Pharmacotherapeutic group: Otologicals/corticosteroids and anti-infectives in combination.
ATCvet code: QS02CA91
Pharmacodynamic properties
The veterinary medicinal product is a fixed combination of three active substances (corticosteroid, antifungal and antibiotic).
Mometasone furoate is a corticosteroid with high potency. Like other corticosteroids, it has anti-inflammatory and anti-pruritic properties.
Terbinafine hydrochloride is an allylamine with a pronounced fungicidal activity. It selectively inhibits the early synthesis of ergosterol, which is an essential component of the membrane of yeasts and fungi including Malassezia pachydermatis (MIC90 of 1 μg/ml). Terbinafine hydrochloride has a different mode of action to azole antifungals, therefore there is is no cross-resistance with azole antifungals. Decreased in vitro susceptibility to terbinafine has been reported for strains of Malassezia pachydermatis which form biolfilms.
Florfenicol is a bacteriostatic antibiotic which acts by inhibiting protein synthesis, through binding to and acting on the 50S ribosomal subunit of bacteria. Its spectrum of activity includes Gram-positive and Gram-negative bacteria including Staphylococcus pseudintermedius (MIC90 of 2 μg/ml). In vitro activity of florfenicol against Pseudomonas spp. is low (MIC90 >128 μg/ml).
Florfenicol resistance genes detected in staphylococci include cfr and fexA. Cfr modifies the RNA in the drug binding site (causing reduced affinity to chloramphenicol, florfenicol and clindamycin) and the cfr gene can be present in plasmids or other transmissible elements. FexA codes for a membrane associated with efflux system (affecting both florfenicol and chloramphenicol efflux) and is found in chromosomes as well as in plasmids.

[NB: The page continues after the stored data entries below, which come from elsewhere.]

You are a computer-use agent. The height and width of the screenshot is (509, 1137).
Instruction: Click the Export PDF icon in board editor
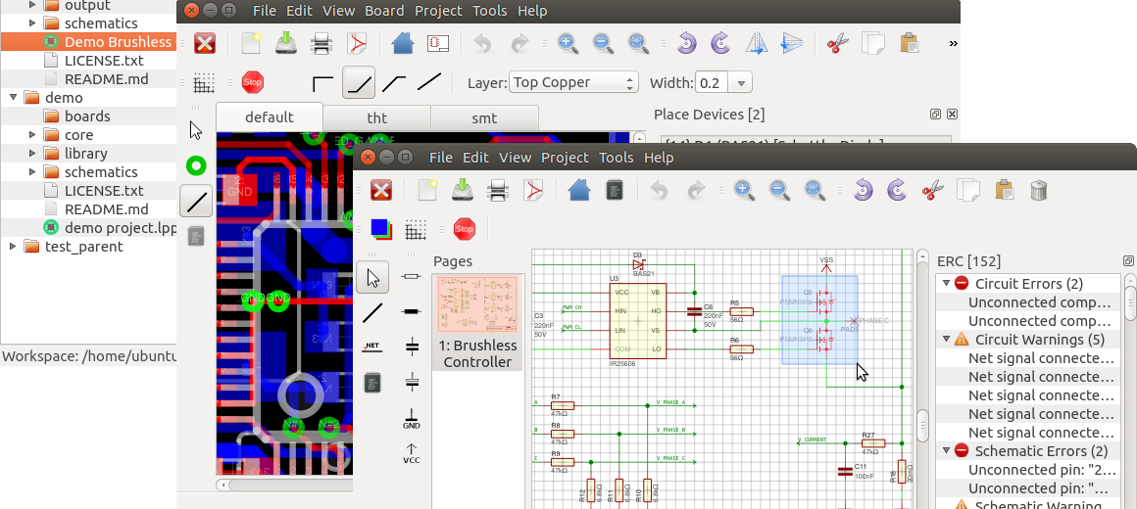[x=356, y=43]
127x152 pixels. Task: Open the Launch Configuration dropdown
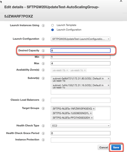coord(81,39)
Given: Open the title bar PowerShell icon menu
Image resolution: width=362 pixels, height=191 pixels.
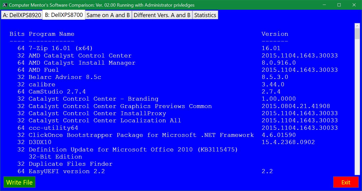Looking at the screenshot, I should pyautogui.click(x=5, y=5).
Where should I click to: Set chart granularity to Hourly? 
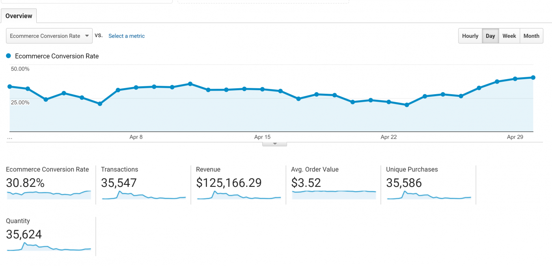[470, 36]
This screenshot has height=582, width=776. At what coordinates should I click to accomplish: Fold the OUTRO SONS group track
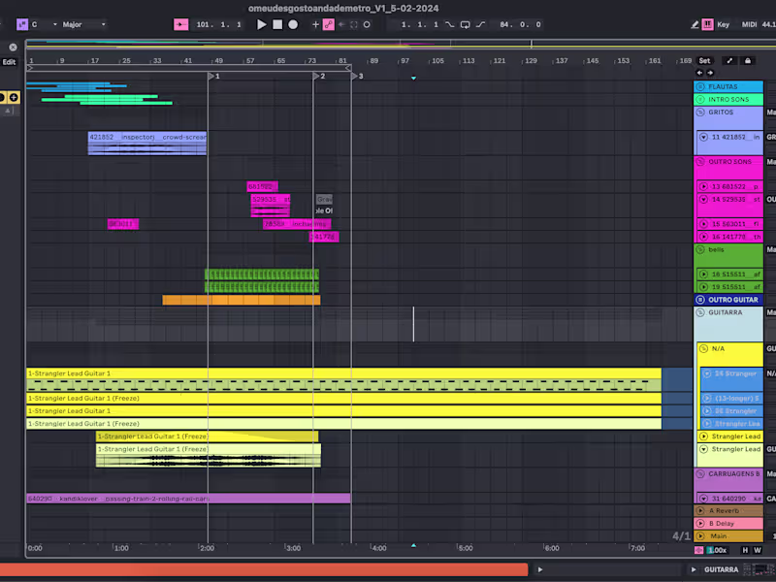pos(701,162)

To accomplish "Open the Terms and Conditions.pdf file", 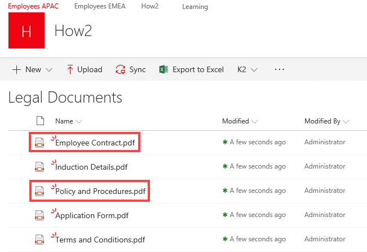I will 100,240.
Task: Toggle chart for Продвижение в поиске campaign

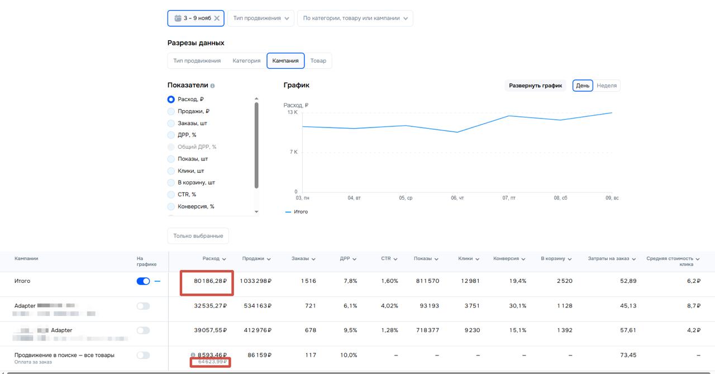Action: pyautogui.click(x=143, y=355)
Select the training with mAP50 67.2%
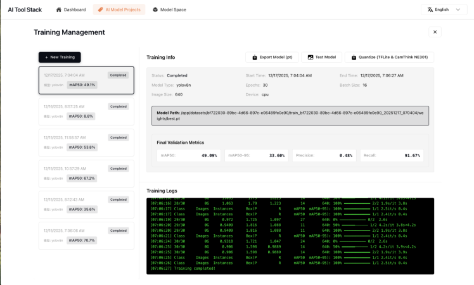The width and height of the screenshot is (474, 285). point(86,174)
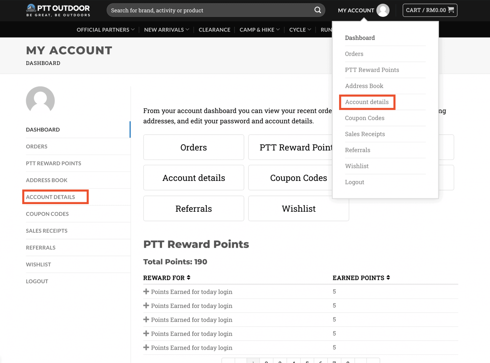Click the PTT Outdoor logo

click(x=58, y=10)
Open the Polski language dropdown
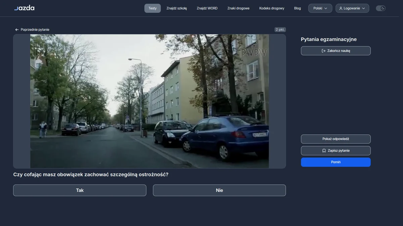Image resolution: width=403 pixels, height=226 pixels. pos(320,8)
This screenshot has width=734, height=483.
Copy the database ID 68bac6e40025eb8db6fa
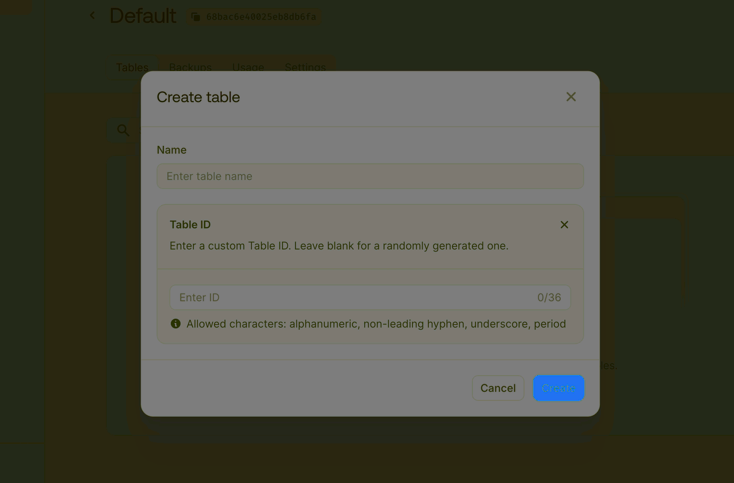pyautogui.click(x=195, y=17)
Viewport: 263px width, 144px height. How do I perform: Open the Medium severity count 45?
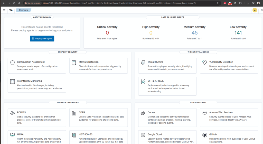194,33
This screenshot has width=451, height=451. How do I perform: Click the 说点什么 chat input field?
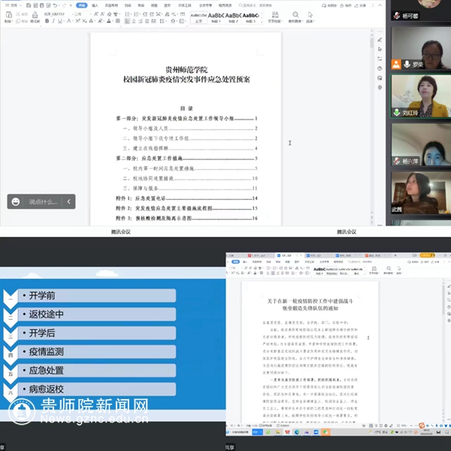point(43,201)
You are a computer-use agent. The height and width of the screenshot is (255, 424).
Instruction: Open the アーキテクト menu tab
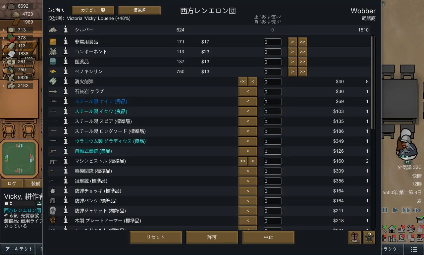[19, 249]
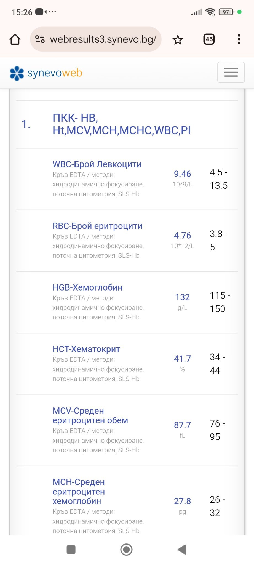Open the ПКК- HB panel heading

[121, 124]
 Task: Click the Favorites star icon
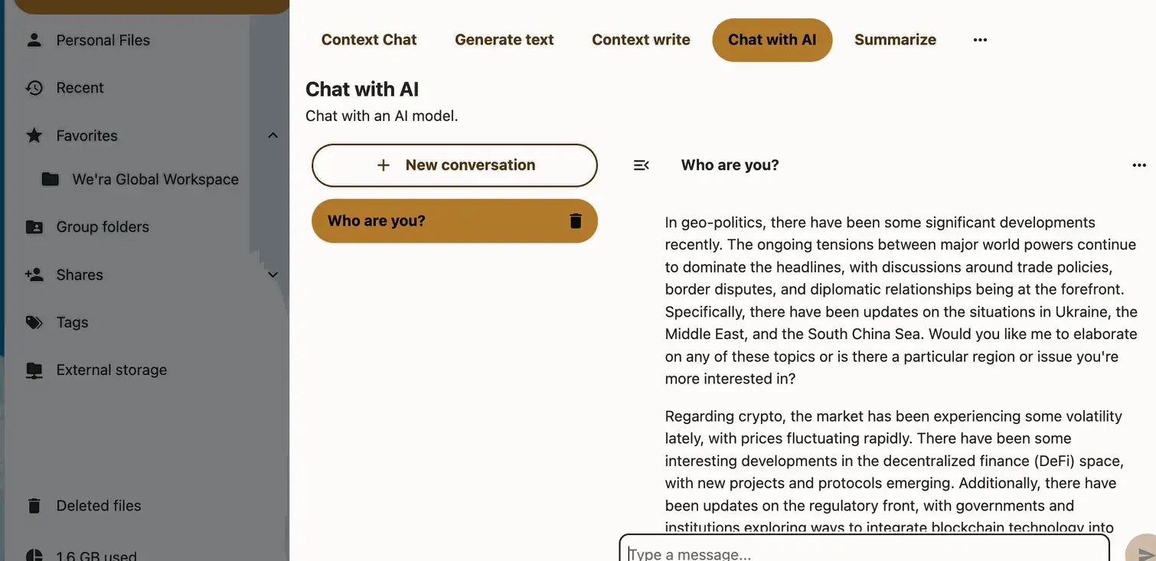(x=34, y=135)

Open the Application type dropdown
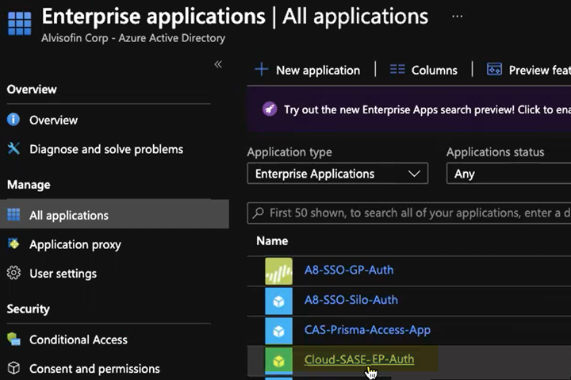click(x=337, y=174)
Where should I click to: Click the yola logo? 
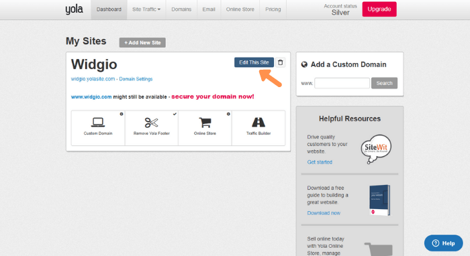pyautogui.click(x=74, y=9)
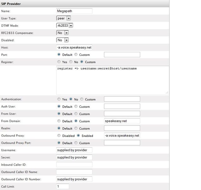Image resolution: width=201 pixels, height=190 pixels.
Task: Select Custom radio for Auth User
Action: 76,106
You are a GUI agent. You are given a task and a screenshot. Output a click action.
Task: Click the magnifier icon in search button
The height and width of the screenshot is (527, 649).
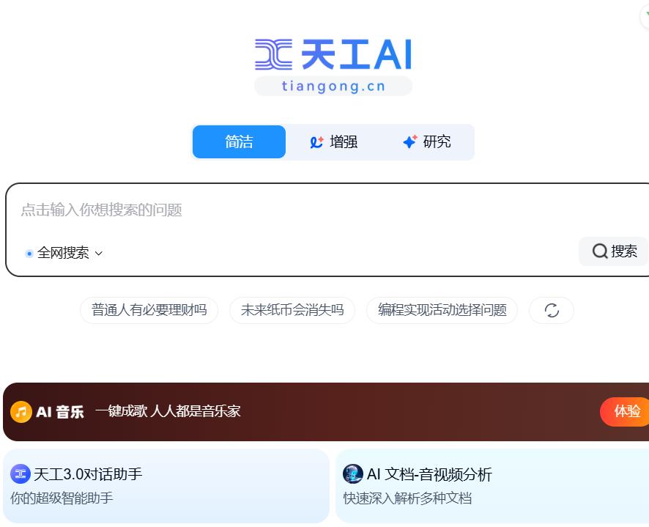pos(600,251)
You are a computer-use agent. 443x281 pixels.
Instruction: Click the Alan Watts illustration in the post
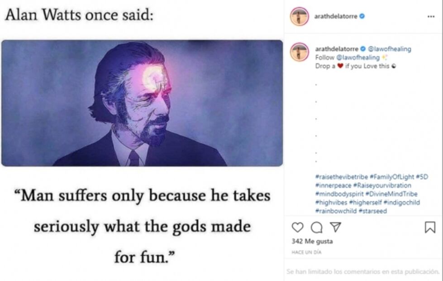pos(142,103)
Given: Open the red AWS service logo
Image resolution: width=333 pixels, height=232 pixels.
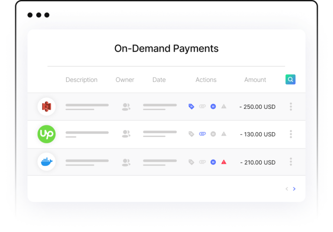Looking at the screenshot, I should click(x=46, y=106).
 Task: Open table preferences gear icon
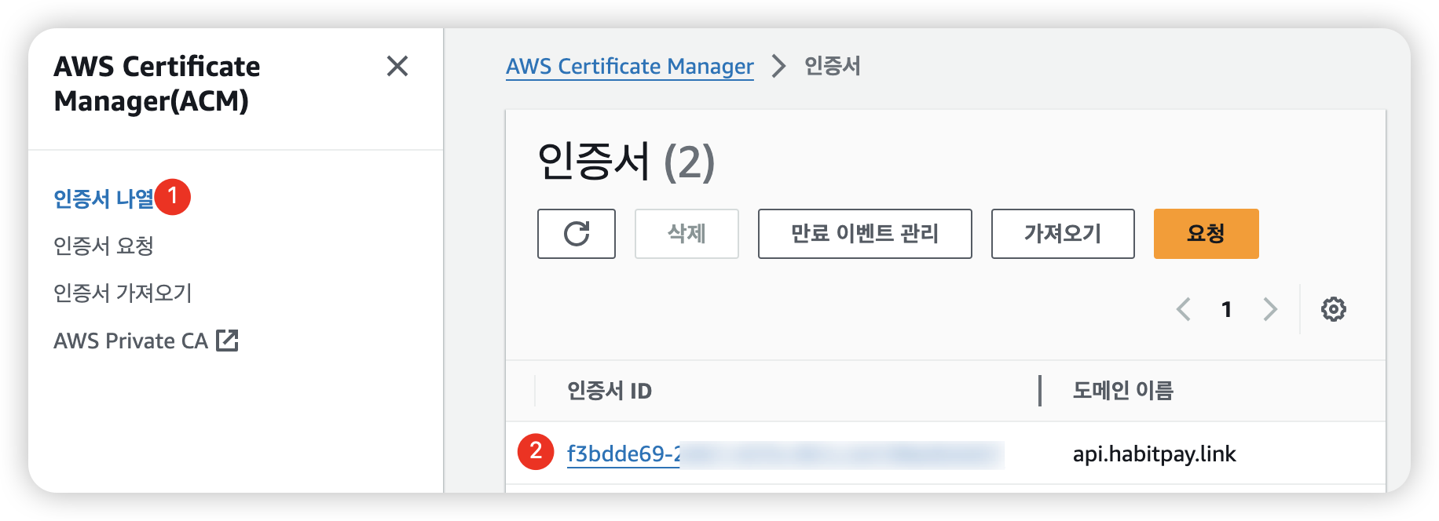1333,309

Pharmacokinetic particulars
Systemic absorption of the three active substances was determined after single co-administration into one ear canal of healthy beagle dogs. Mean peak plasma concentrations (Cmax) were low with 1.73 ng/ml florfenicol, 0.35 ng/ml mometasone furoate and 7.83 ng/ml terbinafine HCl reached at the tmax of 24 h, 0.5 h and 20 h after treatment, respectively.
The extent of the transcutaneous absorption of topical medications is determined by many factors including the integrity of the epidermal barrier. Inflammation can increase the transcutaneous absorption of the veterinary medicinal products across the skin adjacent to the external opening of the ear canal.